Though, of course, what actually made Christmas a really big deal for me when I was a kid wasn’t the birth of Jesus, it was presents. Loot. Getting and opening gifts on Christmas morning. I suspect it’s that way with essentially all kids whose families celebrate Christmas in the traditional way, traditional for our culture anyway if not actually for the entire church universal. I remember coming out into the living room and seeing all the presents under the tree that weren’t there the night before. It was the best morning of the year.

Now, in the Christian church, of course, that’s not what Christmas is about at all. It’s not what Advent is leading us to and preparing us for. Christmas is, of course, the celebration of the birth of Jesus, the one we call the Christ and some of us still call our Lord. Advent really is supposed to be a time of our preparing to welcome him into the world and into our lives once again. As part of the way Advent does that, each Sunday of Advent has a theme. The themes of the first three Sundays of Advent are Peace, Joy, and Hope. Today is the fourth Sunday of Advent, and its theme is Love. Advent tells us that Christmas really is about all four of those themes. And since today’s theme is Love, let’s look briefly about what that might mean in the context of Christmas.

We see what it means, I think, in the opening verses of the scripture we just heard. That scripture is called “the Magnificat” from its first words in Latin: “Magnificat anima mea Dominum.” I find the Magnificat to be one of the most powerful of all biblical passages. In it Mary, pregnant with Jesus, acts the prophet, proclaiming God’s justice to the world. I could, I suppose, speak to you about God bringing the powerful down from their thrones and sending the rich away hungry, which is what Mary says God does. I could do that, but I’m not going to. I want to talk to you instead about how the opening lines of the Magnificat teach about what God’s love really is.

We all know the context of the Magnificat. A young woman who is a virgin has accepted God’s invitation to her to become the mother of the long-anticipated Messiah. She has not had marital relations with her husband Joseph, but she is pregnant with Jesus in a nonsexual way through the Holy Spirit. She has gone to visit her relative Elizabeth, who is pregnant with one who would become John the Baptist. Elizabeth has said that Mary is “blessed among women” and has called the child Mary is carrying her “Lord.” Mary responds with the Magnificat.

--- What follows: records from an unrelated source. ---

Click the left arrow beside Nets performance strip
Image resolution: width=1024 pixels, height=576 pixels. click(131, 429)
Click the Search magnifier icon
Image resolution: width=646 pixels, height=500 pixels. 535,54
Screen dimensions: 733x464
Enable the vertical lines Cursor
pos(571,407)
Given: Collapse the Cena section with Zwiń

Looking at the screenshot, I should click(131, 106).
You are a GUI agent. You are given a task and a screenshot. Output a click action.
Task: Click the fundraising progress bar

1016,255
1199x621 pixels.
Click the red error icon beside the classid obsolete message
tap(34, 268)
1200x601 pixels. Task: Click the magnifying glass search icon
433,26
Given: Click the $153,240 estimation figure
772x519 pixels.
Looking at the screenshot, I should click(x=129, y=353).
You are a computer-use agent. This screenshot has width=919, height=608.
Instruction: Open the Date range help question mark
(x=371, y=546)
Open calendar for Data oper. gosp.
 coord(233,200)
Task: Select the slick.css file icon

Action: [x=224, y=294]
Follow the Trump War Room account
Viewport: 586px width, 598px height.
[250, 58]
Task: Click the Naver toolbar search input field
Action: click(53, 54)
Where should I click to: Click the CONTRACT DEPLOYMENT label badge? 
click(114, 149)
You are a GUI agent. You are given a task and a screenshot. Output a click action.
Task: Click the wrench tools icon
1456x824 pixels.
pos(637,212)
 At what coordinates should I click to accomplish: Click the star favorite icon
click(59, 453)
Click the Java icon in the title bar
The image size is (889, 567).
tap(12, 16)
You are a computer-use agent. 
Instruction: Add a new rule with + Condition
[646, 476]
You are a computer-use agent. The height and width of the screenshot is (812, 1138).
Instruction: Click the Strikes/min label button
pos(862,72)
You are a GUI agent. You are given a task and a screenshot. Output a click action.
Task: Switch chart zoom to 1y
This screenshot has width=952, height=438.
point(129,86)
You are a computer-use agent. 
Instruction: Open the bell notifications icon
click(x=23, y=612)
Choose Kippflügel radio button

Now, who was this Mary, whom God as chosen to bring God’s Son into the world? To put it simply, she is nobody. Yes, she may have been perfectly virtuous, upright person; but, to the world, she was nobody. She was almost certainly a very young woman. Some scholars say she was probably around 14 years old. She was from Nazareth of Galilee. Nazareth of Galilee was on the far edge of nowhere. It was a tiny, obscure town in a backwater part of a backwater province of the Roman Empire. She was betrothed to a man, Joseph, who was a carpenter, a worthy profession to be sure but hardly one to bring a person to much public attention. To her world, Mary was just another young woman destined to become the wife of an obscure, poor man and to bear his children. There is, of course, nothing wrong with bearing children even if we do it in poverty, but in the eyes of the world, Mary was nobody.

And she’s the one God chose to bring Jesus Christ into the world. In the Magnificat, Mary herself refers to her “lowliness.” She says that God has “looked with favor” on her lowliness and has done great things for her. It is precisely one who the world surely would have held to be of no account whom God chose to be the Mother of God, as the Christian tradition has long called her.

Now, the Advent theme for today is “Love.” Do these lines from Mary’s Magnificat tell us anything about love? Well, yes. I think they do. See, God could have chosen some wealthy woman from Jerusalem who was married to some man of high standing and regard in the community to bear God’s Son. God could even have chosen a Roman not a Jew for that divine work. That’s pretty much what the world would have expected God to do, right?

But that’s not what God did. Rather, God turned to a person of low estate and lifted her up to become the Mater Dei, the Mother of God. God considered this young woman of no earthly account to be worthy of bearing God’s Son. Clearly, while we confess that God loves all people, in this instance God loved the nobody named Mary more than God loved the wealthy and powerful of the world.

She says her souls magnifies the Lord, and I suppose her soul did. But it is surely also true that God magnified Mary. God lifted her out of obscurity, for a time at least. God made her become one of the central figures of the foundational Christian story. We Protestants don’t pray to her the way Roman Catholic and Eastern Orthodox Christians do, but that doesn’t mean that she means nothing to us. For us as much as for those other Christians, Mary is indeed the Mother of God.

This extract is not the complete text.